On sait que Swarte a inventé le concept de "Ligne Claire". Mais il est aussi celui qui, le premier, a utilisé l'expression "Style Atome". Et l'a théorisée. Le tout la même année, en 1977. Plutôt pas mal pour un "praticien" (et non un critique d'art)...
(Swarte, dessin paru dans L'Expo 58 et le Style Atome, par Didier Pasamonik et René Paquot, Magic Strip, 1983) |
Le Style Atome -alias "Atomstijl" en VO- apparait dans une page d'un numéro de Tante Leny, en 1977 :
Sous la forme d'une conversation entre Anton Makassar (peintre un peu ridicule, qui revient régulièrement dans les histoires de Swarte) et Pierre van Genderen (autre personnage récurrent, sorte d'artisan un peu simplet), les principales bases de ce style sont énoncées : ce serait un lointain héritier de l'Art Deco (comme le montre bien l'esthétique de la page ci-dessus), réactivé par des designers audacieux, qui dessineraient des lampes rouge-jaune-noir en forme de tulipes ou des meubles à télévision aux contours de palette de peintre. Bref, pour le dire plus simplement, ce serait assez proche de ce que l'on appelait le style "fifties" au début des années 80.
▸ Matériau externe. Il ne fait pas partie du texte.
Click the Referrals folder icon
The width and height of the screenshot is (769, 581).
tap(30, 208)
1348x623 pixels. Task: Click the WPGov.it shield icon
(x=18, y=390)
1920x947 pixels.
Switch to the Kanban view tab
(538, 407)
Par dérision, Swarte écrira que c'est ce style qui a donné son nom au fameux Atomium de l'Exposition universelle de 1958, à Bruxelles.
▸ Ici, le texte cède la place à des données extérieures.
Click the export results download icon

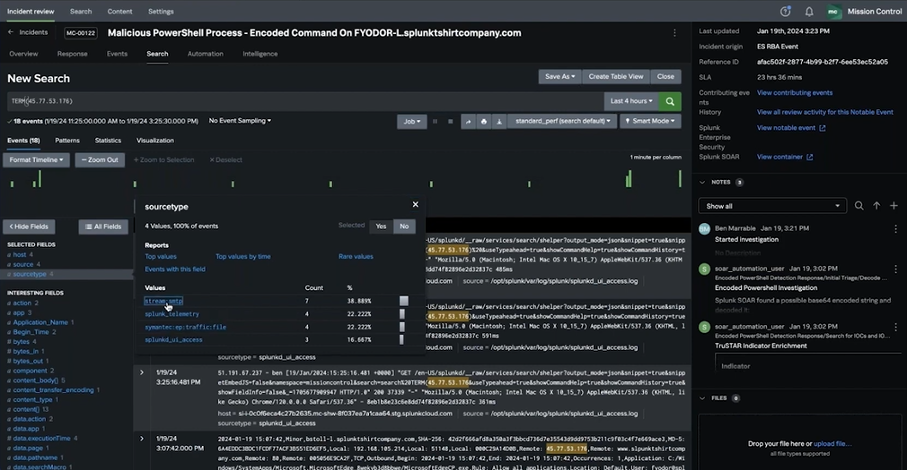(500, 121)
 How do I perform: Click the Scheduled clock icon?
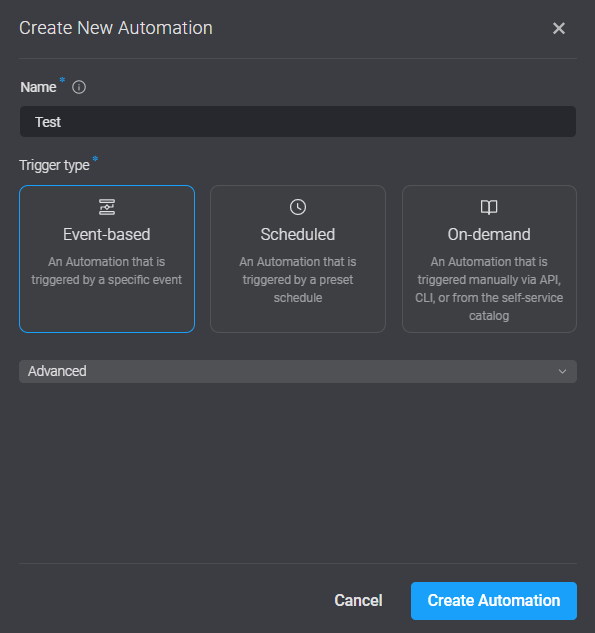(298, 207)

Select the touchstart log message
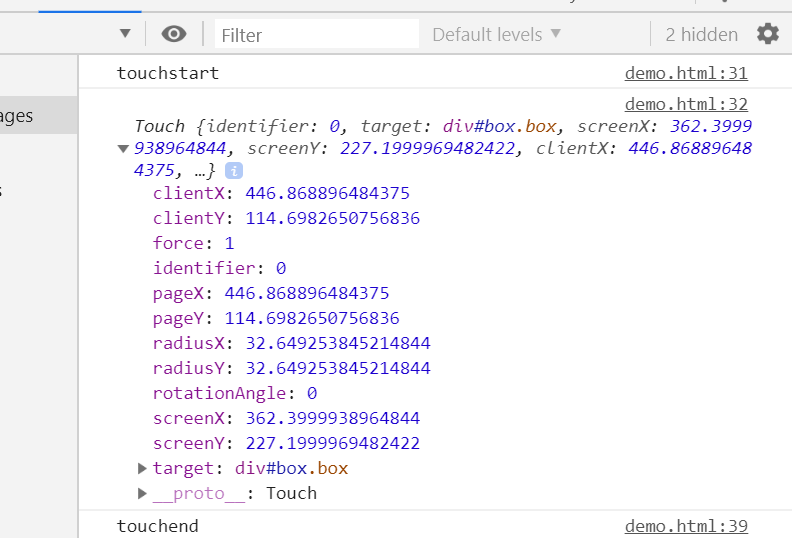click(x=167, y=73)
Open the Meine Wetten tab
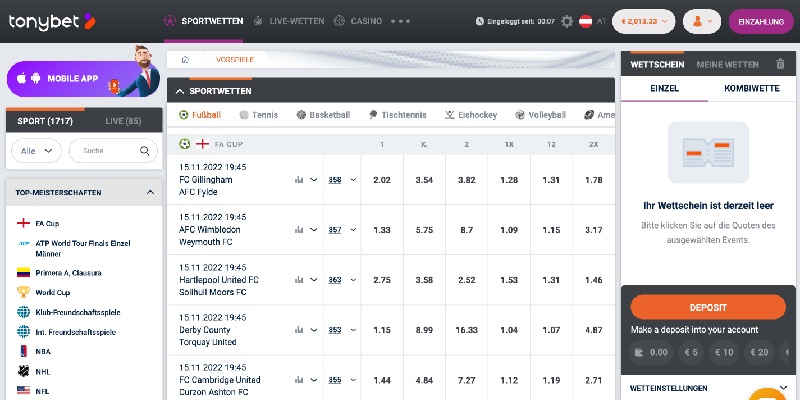 728,64
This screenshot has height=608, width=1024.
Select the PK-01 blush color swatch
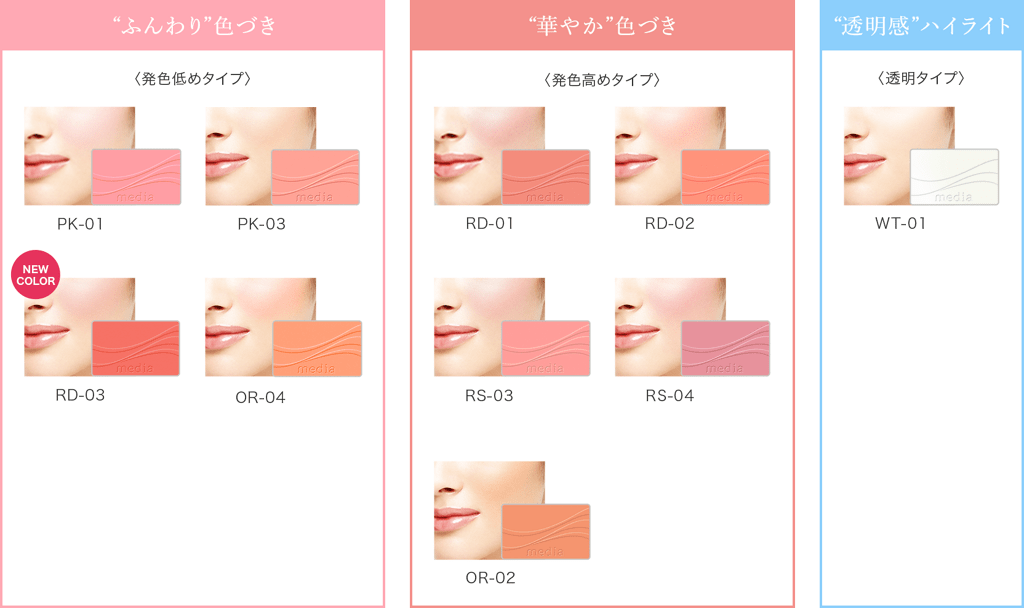(x=136, y=177)

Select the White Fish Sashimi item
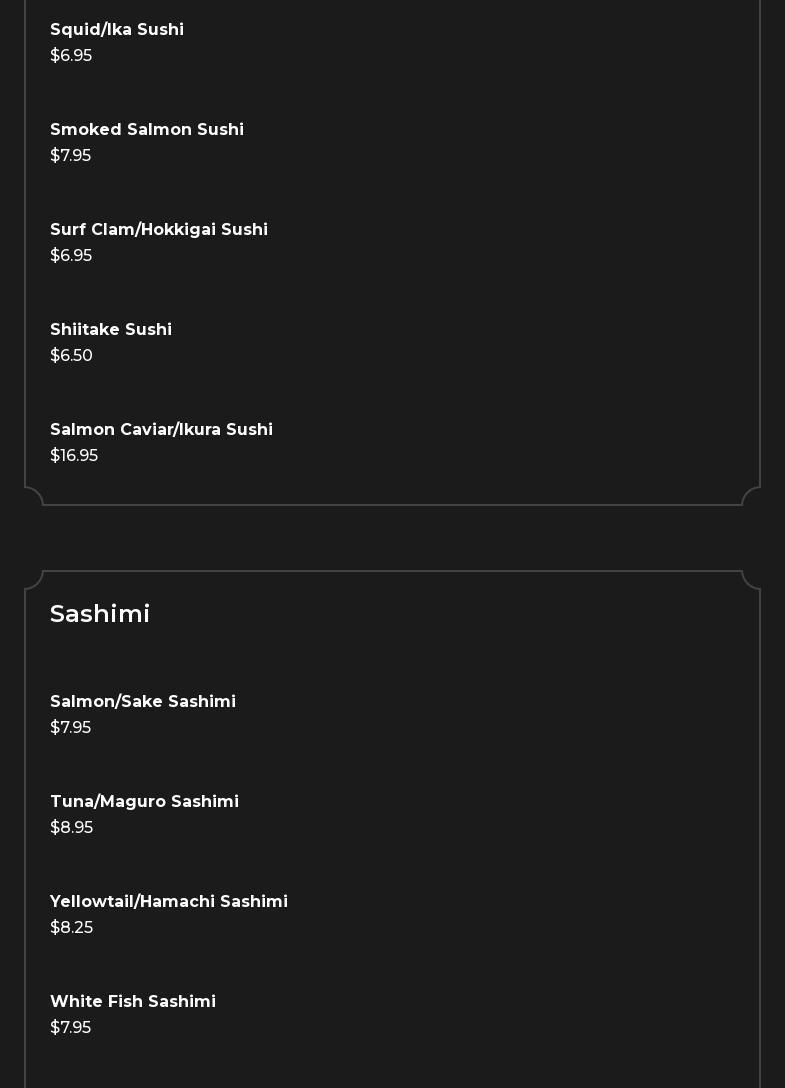pos(133,1002)
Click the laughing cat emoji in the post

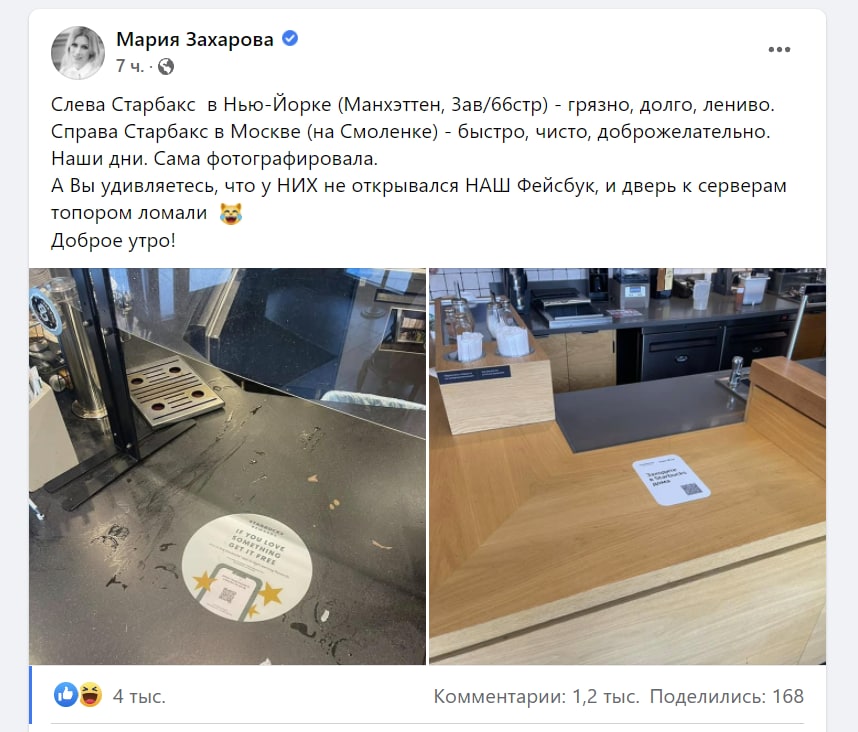[x=231, y=213]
Le dessinateur donnera un petit complément à sa théorie dans la fausse page de journal inclue dans son 30 x 40 :
Les exemples d'artistes que donne Swarte pour illustrer le Style Atome disent assez le flou graphique du concept. Il en cite trois, assez différents les uns des autres : Ever Meulen, Mariscal et les Bazooka. On voit par là qu'il s'agit moins d'un style graphique codifié (comme l'est la Ligne Claire) qu'une manière de revisiter le passé.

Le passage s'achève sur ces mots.